真綿で首を絞められているような気分になるからホントやめて欲しい。


「あっ、でも、その時はうちのテニス部で面倒をみてやる」

「えっ? なんでテニス部なんですか?」

「私はテニス部の顧問もやっているからな」


あれ? 夏川先生は生徒指導をしてるんじゃなかったか? テニス部の顧問もしているのか?

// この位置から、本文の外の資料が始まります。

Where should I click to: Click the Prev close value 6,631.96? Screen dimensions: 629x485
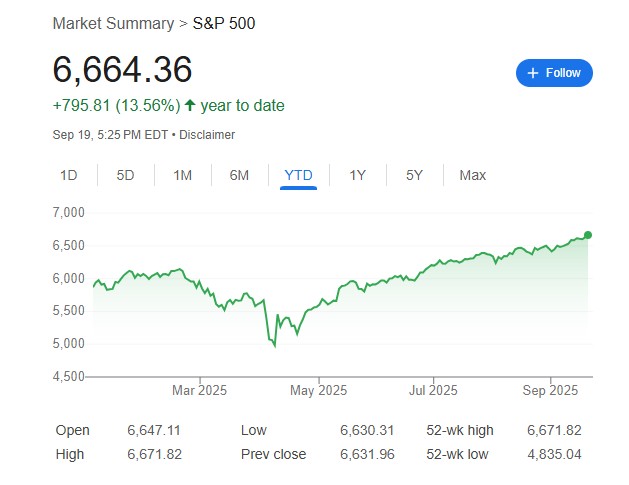pyautogui.click(x=367, y=454)
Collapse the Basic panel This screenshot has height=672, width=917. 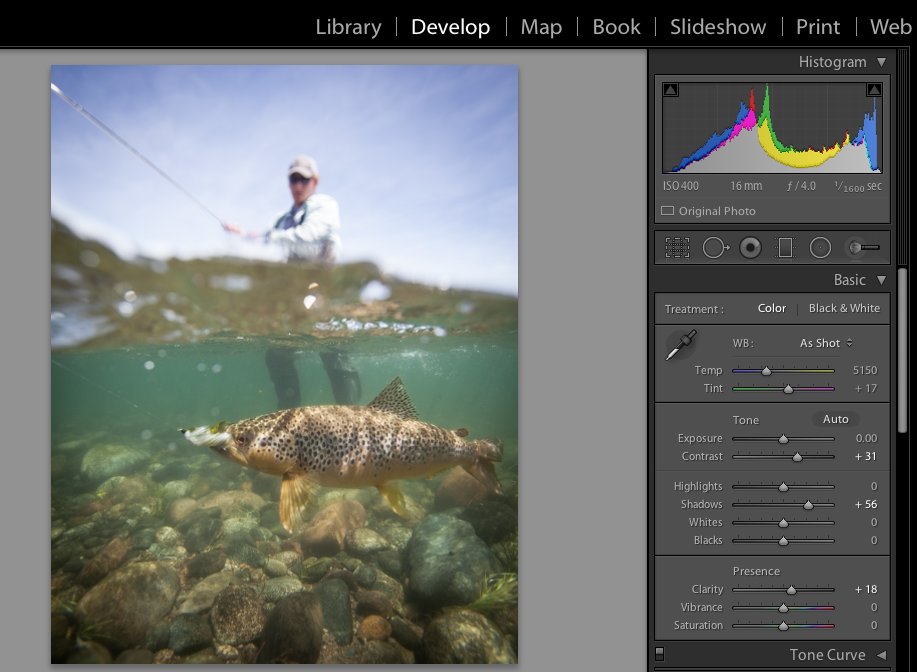click(881, 280)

ああ、なるほど。女子テニス部員をいやらしい目で眺めた男子生徒を捕まえて甚振るために生徒指導もていると。趣味が実益を兼ねてるんですね。鬼畜だ。やっぱり鬼だ! 俺はそんな餌食にならないからな。


「俺にはそんなお金はないですよ」

「心配するな。私が準備してやる」

「はぁ? そんなことしたら他の部員や教師からクレームが出ますよ」

「そうか? それぐらいバチは当たらんだろう?」

「俺にバチが当たりますよ」

「あはは。だったら私が守ってやる。君にはそれぐらいあっても良いだろう」

「なんですか? 同情ですか?」

「私が君に同情して何の得がある? そうだな………、私は案外君が好きなのかもな。………、あっ、す、好きと言っても生徒としてだからな!」

「分かってますよ。でも教師が特定の生徒に肩入れして大丈夫なんですか?」


「大丈夫だ。それで問題があるなら教師なんてやめればいい」


「………」

「うん? どうした?」


いやいや。どうしたもこうしたも、俺にも選択権はありま………せんね。すみませんでした。我儘言いました。

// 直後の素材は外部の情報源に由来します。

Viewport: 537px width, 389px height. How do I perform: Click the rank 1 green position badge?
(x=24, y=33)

って、えーーーー? そうなの? 俺が夏川先生の面倒を見るの?


「いや。何をサクッと怖いこと言ってるんですか?」

「そうか? 普通だと思うがな? 私は私の感情に素直なんでな。大切なものを守りたいだけだ」

「感情ですか? ………素直過ぎでしょ」

「ああ。だから心配するな。それじゃあ、話はこれで終いだ。君も後悔しないように頑張れ」

「はぁ………、そうならないように気をつけますよ」


ああ、クソッ! 後悔って何だ? 感情って何だ? 大切なものって何だ?

世の中そんなものでご飯は食べられないんですよ。

それは与えられた者だけの、与えることができる者だけの特権だ。俺には人に与えられるものなど何もない。

それなのに………、そんなものを、どうしようもないものを俺の辞書に加えないで欲しい。